D. Focus on the future

Instead of focusing on whether the company’s current internal security plans, with respect to budgets, spending, and capabilities, are aligned with the current business strategies, focus on whether they are in line with the company’s future growth strategies. If the company’s current security plans are aligned only with the company’s current position, it is impossible to know if the company will be ready when new technology enters the business via new engagements, partnerships, or lines of business.

For example, the company may not be using Internet of Things (IoT) technology at the moment, but down the road, it probably will.4 Thus, discussions must be had at the board level regarding how the company can start ramping up its structural and technological capabilities and improving the skillsets of its human capital. If done with the appropriate forethought, the security specialists within the company will be prepared when the business asks how it can implement a particular IoT device safely. The board will also be prepared to approve a strategy that is ready to go.

In addition, help the board anticipate how the company’s technological roadmap will change as the products and services within the company’s development pipeline come to fruition. Supply the board with a map of the company’s digital ecosystem, and keep it up to date. Include not only the backend technology, but also the business partner and customer-facing technologies (websites, mobile apps, etc.) as well. Under this approach, the board can seamlessly integrate internal cybersecurity strategies into its discussions regarding future business strategies.

4. IoT is the concept of connecting any device or machinery with an on and off switch to the internet, and/or to another device or machine. This includes almost any device that you can think of, such as cellphones, coffee makers, washing machines, headphones, lamps, and wearable devices. It could also apply to machinery, such as jet engines in an airplane or the drill of an oil rig. Jacob Morgan, “A Simple Explanation of ‘The Internet of Things.” Forbes, May 13, 2014.

Conclusion

Conventional wisdom views cybersecurity, including internal cybersecurity, as a compliance-focused cost center that is slow, reactionary, and not responsive to the business. Under this approach, data collection and assessments are completed by hand, and cybersecurity personnel are isolated from the rest of the enterprise. This is the antiquated view that focuses only on compliance and “checking the cybersecurity box.”

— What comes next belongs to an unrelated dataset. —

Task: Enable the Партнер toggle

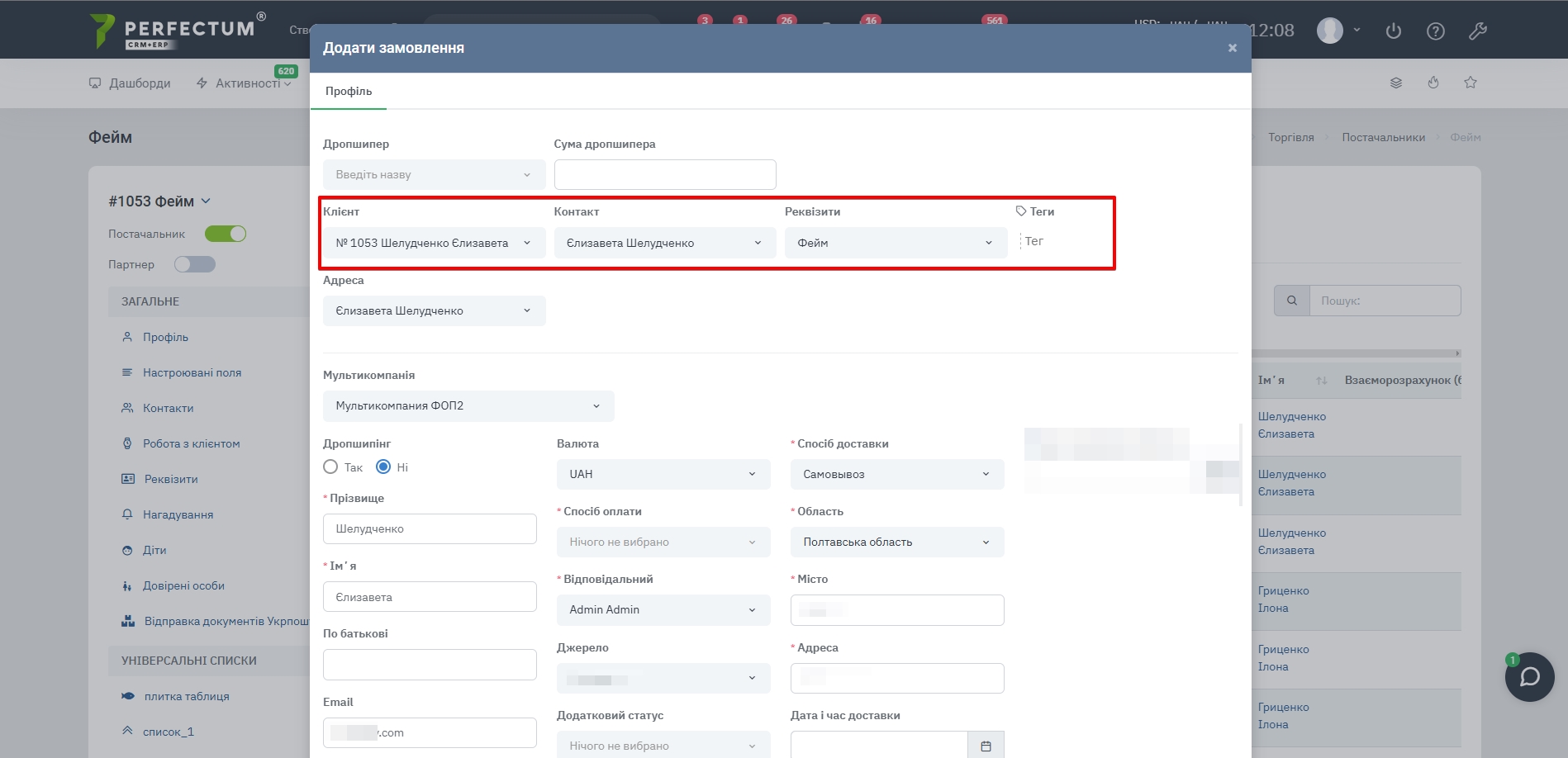Action: (195, 264)
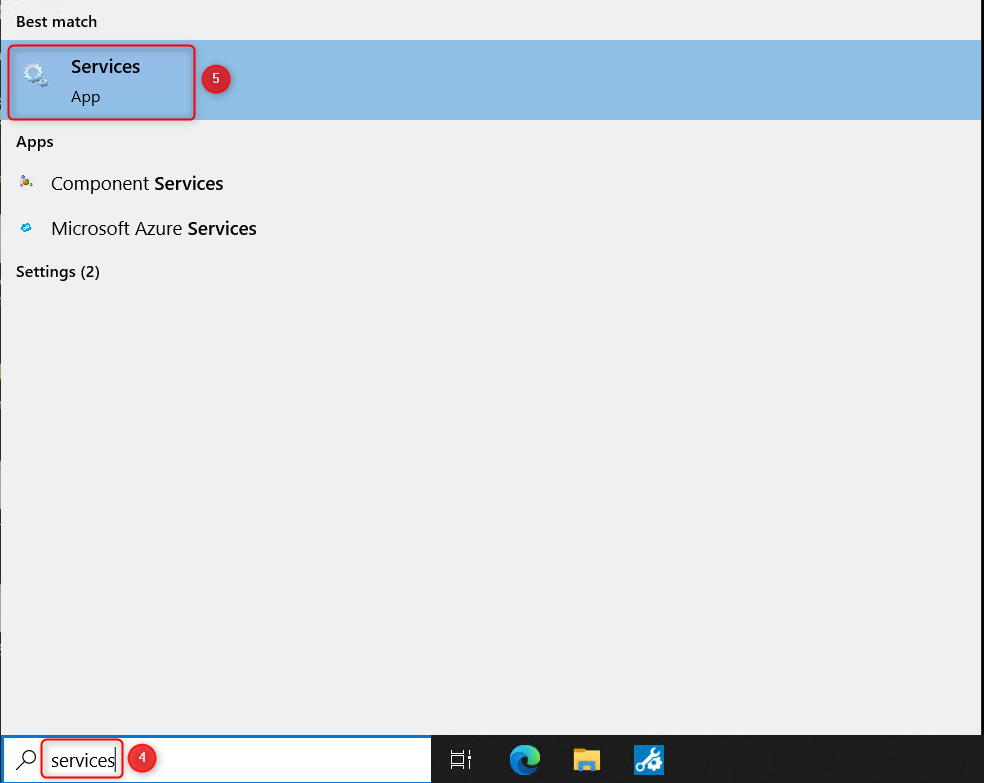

Effectively engaging the board on internal cybersecurity requires a shift from this mindset. Cybersecurity is no longer just an unwanted cost; it is now an important, competitive differentiator, something that can help the company win and retain business. The new mindset is forward looking and integrates cybersecurity into every aspect of the business. It leverages existing technologies to enhance and automate the gathering, analysis, and presentation of security information, which creates efficiencies, fosters collaboration, and ultimately enables the business.